Per agevolare la proliferazione di questi animali, è vitale conservare alberi ed arbusti vicini all’orto, realizzare nuove siepi e filari alberati con specie autoctone, creare cumuli di pietre, rami e foglie in aree riparate e poco frequentate, gestire piccoli cumuli di sabbia nel terreno o dentro vasi, esposti al sole e liberi dalla vegetazione, realizzare piccole pozze con vegetazione acquatica autoctona e prive di pesci.

Masanobu Fukuoka è stato un botanico giapponese, pioniere della agricoltura naturale.

Le piante non muoiono una volta maturate

“Ad eccezione di carote, ravanelli, agli, cipolle, le radici devono rimanere dentro il terreno perché rappresentano la guida per altre piante.”, spiega Romozzi, “Mantengono quello strato di 15 cm della rizosfera necessario allo sviluppo della vita”.

Occorre non sradicare le piante al momento della raccolta, pure quelle spontanee (tranne la gramigna), e lasciare che le radici si decompongano nel suolo.

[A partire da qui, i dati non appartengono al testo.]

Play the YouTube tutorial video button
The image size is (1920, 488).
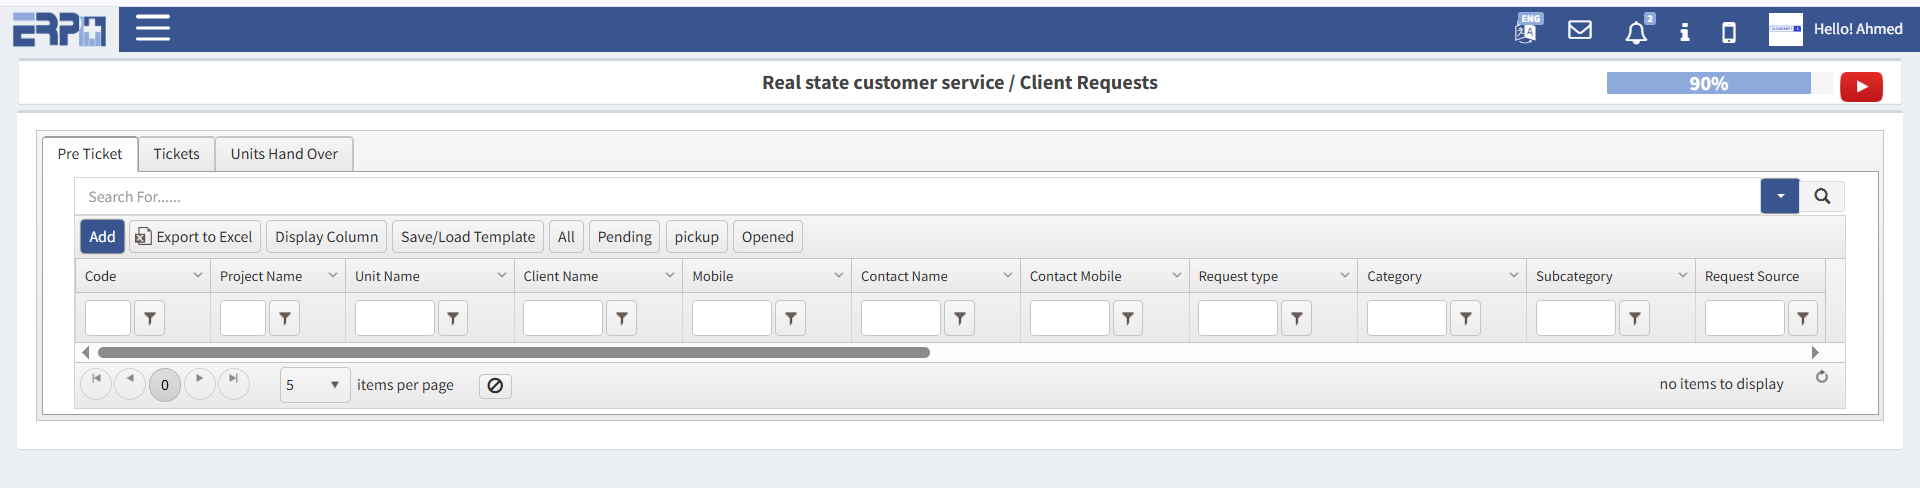click(x=1861, y=87)

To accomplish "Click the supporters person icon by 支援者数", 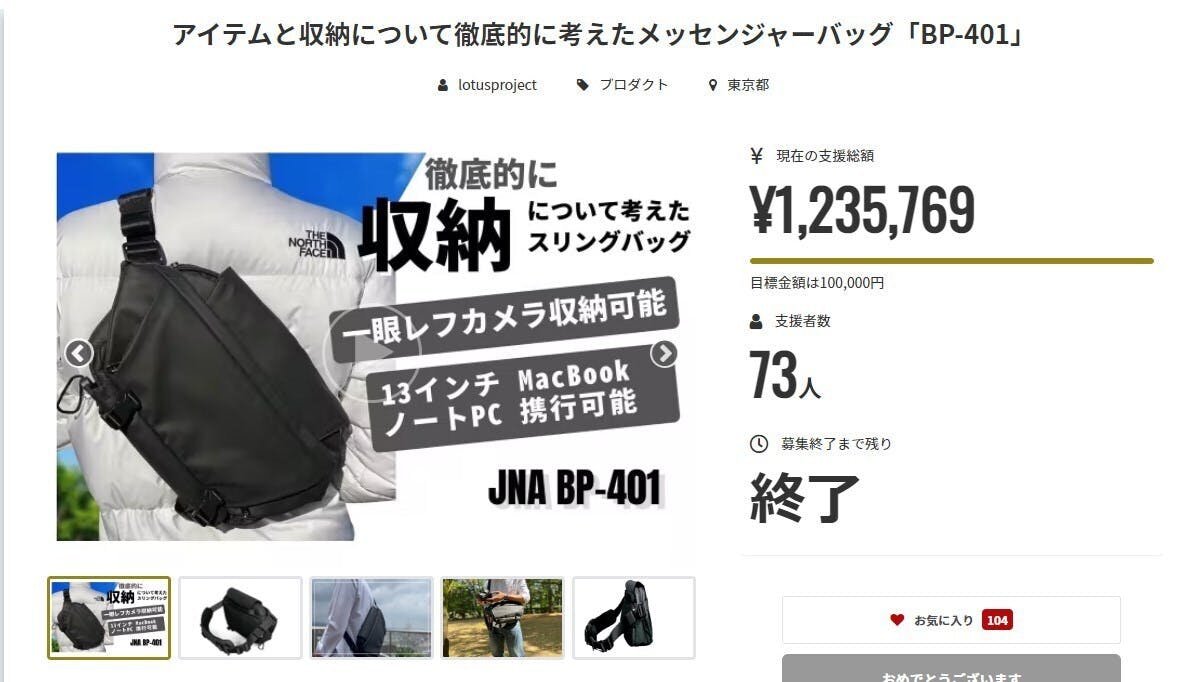I will (756, 321).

I semi usati sono biologici come anche i mezzi usati per aiutare la crescita delle piante nei primi anni. Quelli più gettonati sono il macerato d’ortica per rafforzare la resistenza delle piante e tenere alla larga gli insetti, il decotto di equiseto selvatico contro le malattie fungine, l’estratto di pomodoro per mandare via le cavolaie dai cavoli, il decotto di menta contro le formiche, il decotto di bucce di cipolla contro acari e malattie fungine.

La pacciamatura favorisce la presenza di lumache che si catturano tramite delle assi di legno per offrire agli animali luoghi bui e umidi in cui rifugiarsi durante il giorno. Un altro problema sono arvicole e talpe che possono causare danni alle coltivazioni. Se non ci sono gatti o pipistrelli, si inseriscono piccole bottiglie con con il fondo infilato nelle entrate delle tane e nelle gallerie con l’apertura verso l’alto. Crea del vento molesto che si propaga nelle tane. L’alternativa sono ciuffi di peli di cane.

“Dopo due o tre anni, se viene creato un buon equilibrio, la natura si difende da sola”, conclude Romozzi.